» **Your assignment**:
Please repeat only the lines below starting at the line that holds "The image size is (286, 235)." and ending at the line that holds "Switch to Polygon sub-object selection", exactly, with both of those lines included and every picture omitted.

» **Material for this task**:

▶

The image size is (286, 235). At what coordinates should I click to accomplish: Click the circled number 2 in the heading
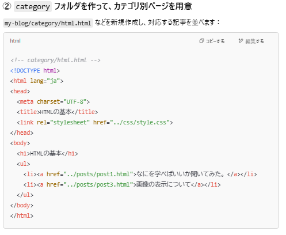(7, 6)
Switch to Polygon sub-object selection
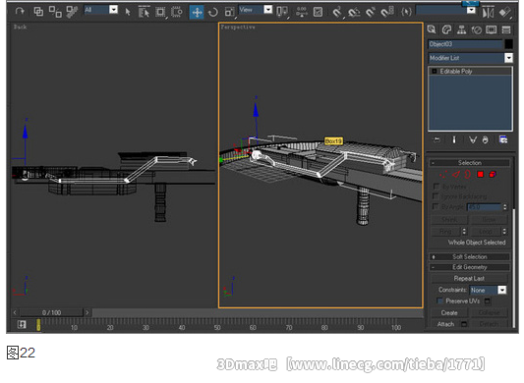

◀
▶

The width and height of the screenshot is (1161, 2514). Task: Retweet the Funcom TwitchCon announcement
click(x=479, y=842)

◀
▶

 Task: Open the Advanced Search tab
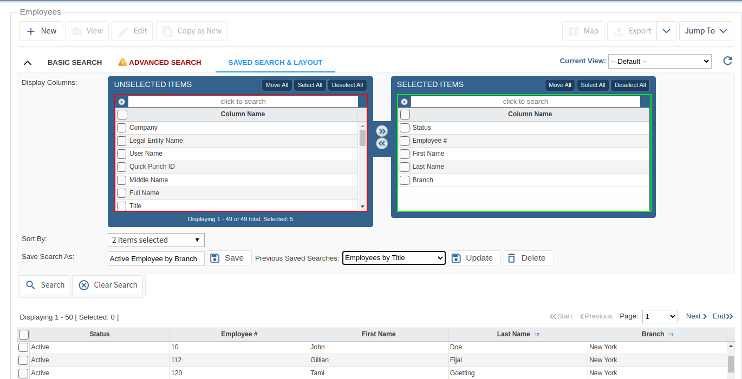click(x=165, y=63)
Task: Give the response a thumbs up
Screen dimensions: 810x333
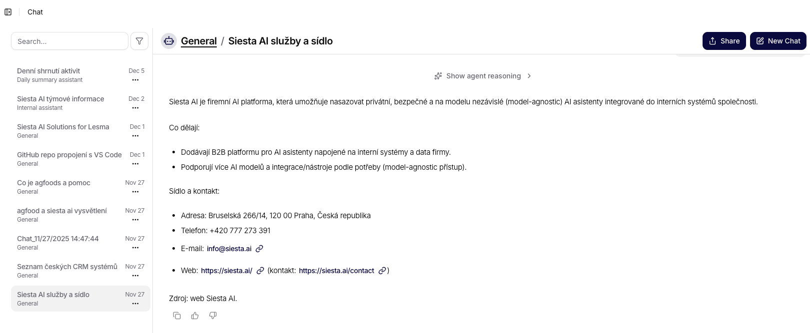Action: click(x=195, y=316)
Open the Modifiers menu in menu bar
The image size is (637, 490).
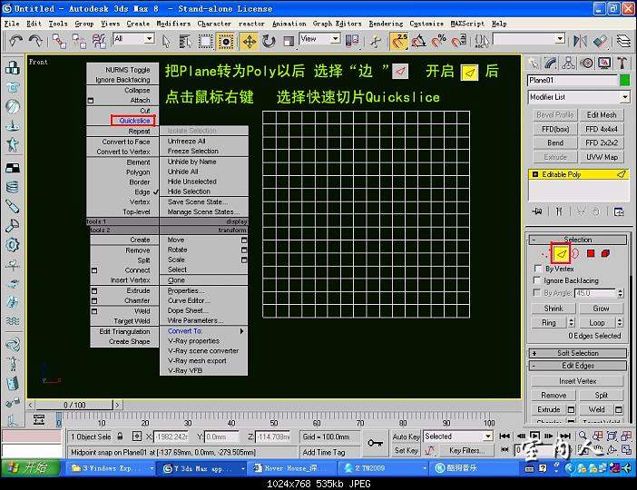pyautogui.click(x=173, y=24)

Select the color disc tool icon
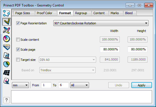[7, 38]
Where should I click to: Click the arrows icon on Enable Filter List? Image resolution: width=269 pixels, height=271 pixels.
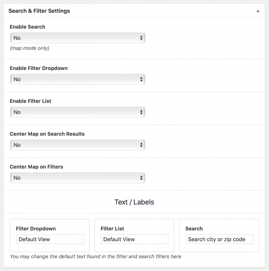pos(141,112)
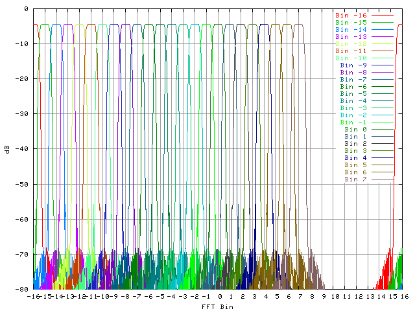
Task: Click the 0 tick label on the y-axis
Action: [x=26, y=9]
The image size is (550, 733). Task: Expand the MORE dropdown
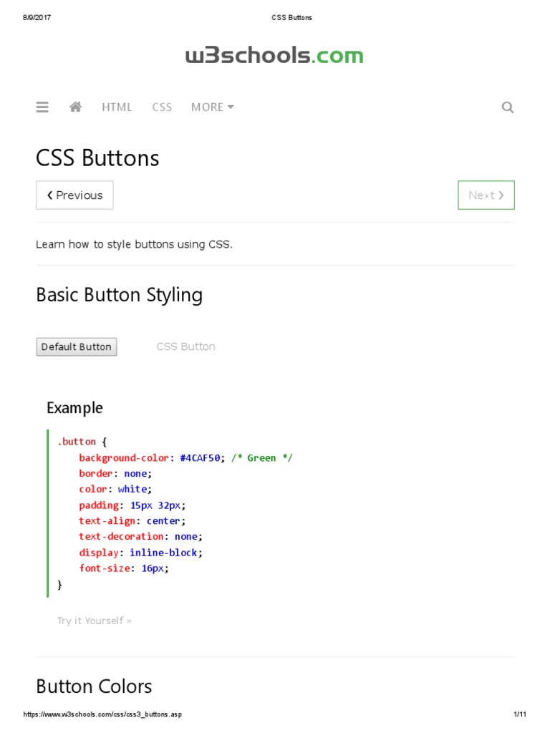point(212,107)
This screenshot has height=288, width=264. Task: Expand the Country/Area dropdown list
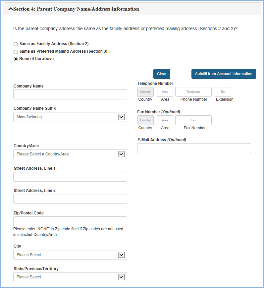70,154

◀

» **Result**:
The image size is (286, 235). At what coordinates should I click to accomplish: Click the circled number 2 in the heading
(7, 6)
Switch to Polygon sub-object selection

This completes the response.